- Doğru söylüyorsun, sana Nuh’un mahiyeti keşfedilmediyse de onu sana söylediler, övdüler: Sen de naklediyor, onu övüyorsun.
- راستگو دانیش تو از روی وصف ** گرچه ماهیت نشد از نوح کشف
- Fakat desen ki: “Ben Nuh’u ne bileyim? A yiğit, onu onun gibi bir er bilir.
- ور بگویی من چه دانم نوح را ** همچو اویی داند او را ای فتی
- Ben topal bir karıncayım, fili ne bileyim? Bir sivrisinek, İsrafil’i nereden bilecek?
- مور لنگم من چه دانم فیل را ** پشهای کی داند اسرافیل را
- Bu söz de doğru… Çünkü mahiyet bakımından Nuh’u bilmezsin ki.
- این سخن هم راستست از روی آن ** که بماهیت ندانیش ای فلان
- Mahiyetleri anlamaktan âciz olmak, halkın halidir ama bu sözü istisnasız söyleme. 3650
- عجز از ادراک ماهیت عمو ** حالت عامه بود مطلق مگو
- Çünkü mahiyetlerle onların sırrının sırrı, kâmillerin gözü önünde apaçıktır.
- زانک ماهیات و سر سر آن ** پیش چشم کاملان باشد عیان
- Varlık âleminde Allah’ın sırrından Allah’ın zatından daha ziyade anlayıştan uzak ve bir görüşe sığmaz ne var?

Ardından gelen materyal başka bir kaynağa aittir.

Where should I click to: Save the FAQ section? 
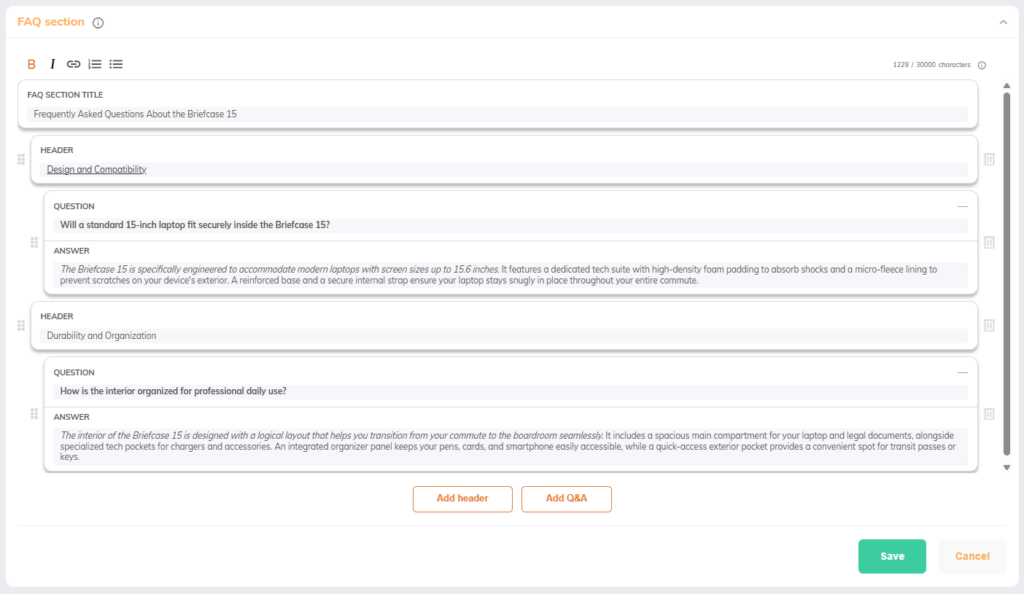click(892, 556)
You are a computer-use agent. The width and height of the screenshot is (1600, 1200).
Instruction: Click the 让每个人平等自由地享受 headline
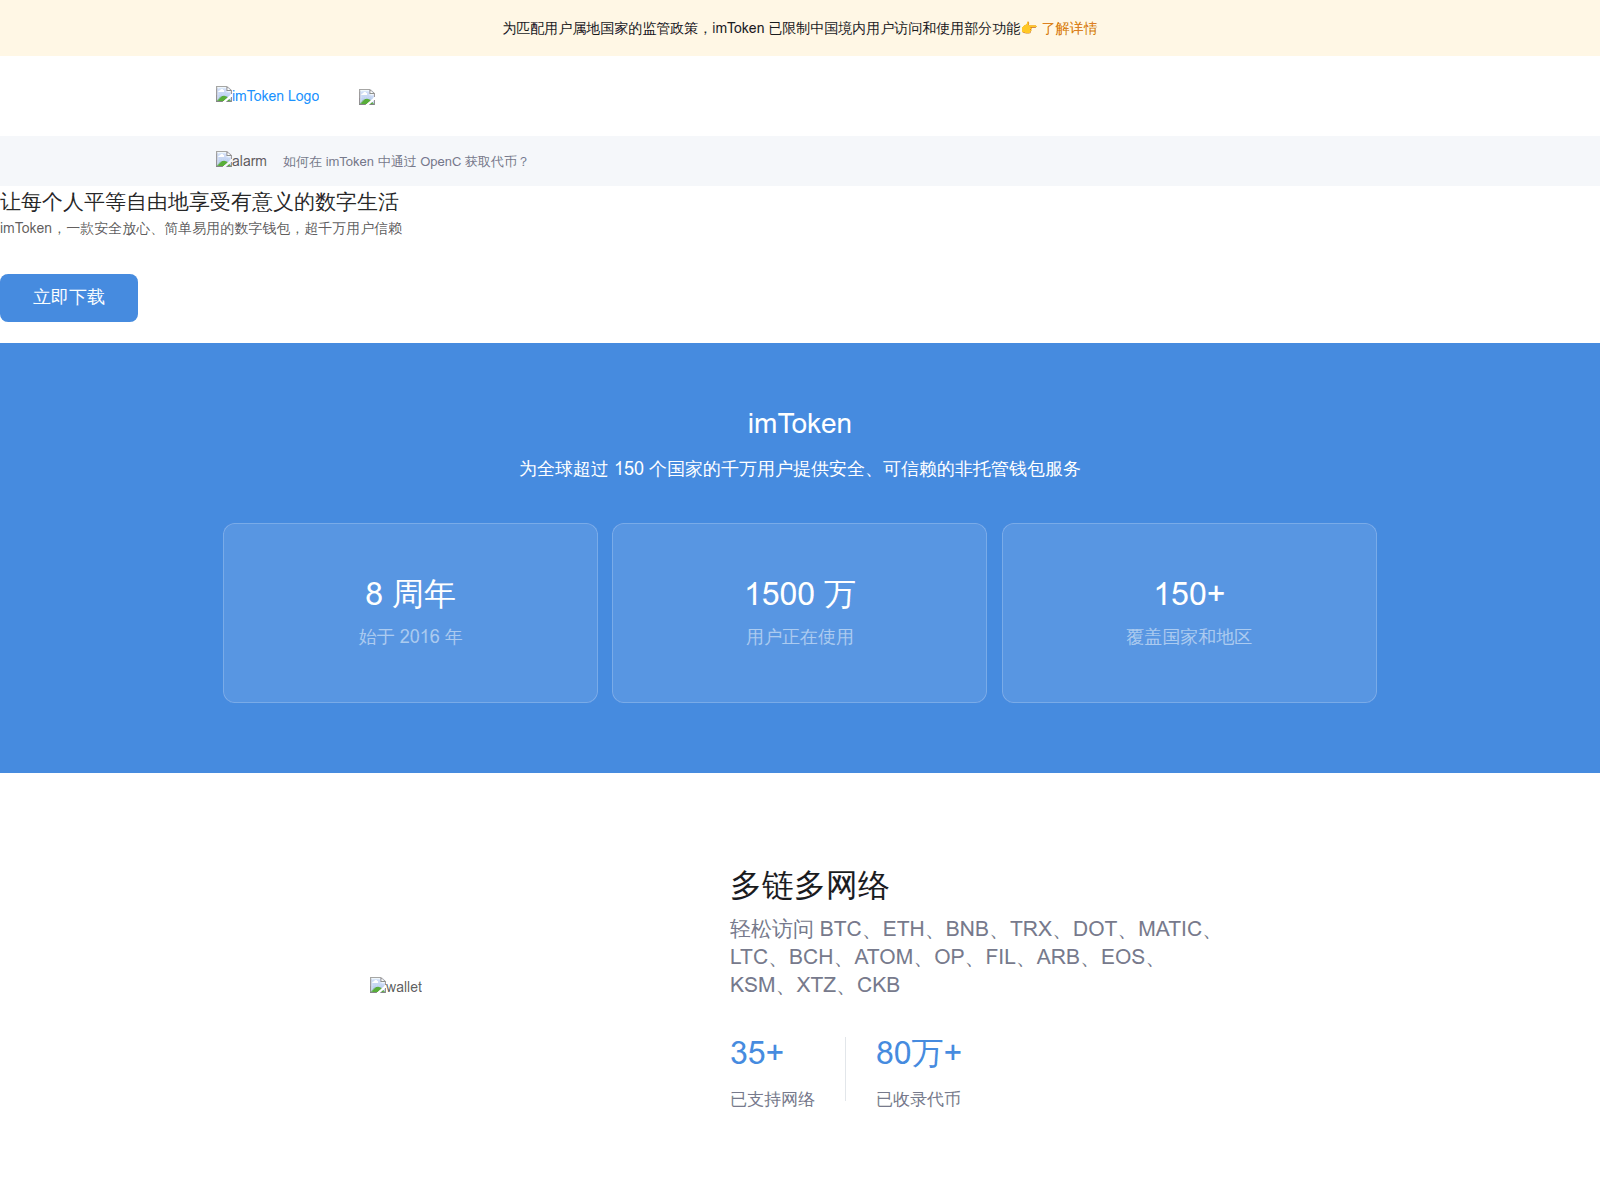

- در وجود از سر حق و ذات او ** دورتر از فهم و استبصار کو
- O bile mahremlerden gizli kalmazsa artık bir şeyin mahiyeti bir şeyin vasfı nedir ki gizli kalsın?
- چونک آن مخفی نماند از محرمان ** ذات و وصفی چیست کان ماند نهان
- Akıl, bir bahiste bu olmayacak şey, akıldan uzak tevile sığmaz, olmayacak şeyi dinleme der.
- عقل بحثی گوید این دورست و گو ** بی ز تاویل محالی کم شنو
- Kutup da, sana der ki “A düşkün, anlayışından üstün gördüğün şeylere olmayacak şey diyorsun. 3655
- قطب گوید مر ترا ای سستحال ** آنچ فوق حال تست آید محال
- Şimdi sana keşf olan vakalar da sana evvelce olmayacak şeyler görünmüyor muydu?
- واقعاتی که کنونت بر گشود ** نه که اول هم محالت مینمود
- Allah, keremiyle seni on tane zindandan kurtarmışken bu Tih ovasını kendine sitem hapishanesi yapma!”
- چون رهانیدت ز ده زندان کرم ** تیه را بر خود مکن حبس ستم
- Nisbet ve zâhiri ihtilâf yüzünden bir şeyde hem nefiy, hem de ispatın birleşmesi
- جمع و توفیق میان نفی و اثبات یک چیز از روی نسبت و اختلاف جهت
- Bir şeyin hem nefyedilmesi caizdir, hem ispat edilmesi. Çünkü zahiri görünüş aykırıdır, nispet de iki türlü olabilir.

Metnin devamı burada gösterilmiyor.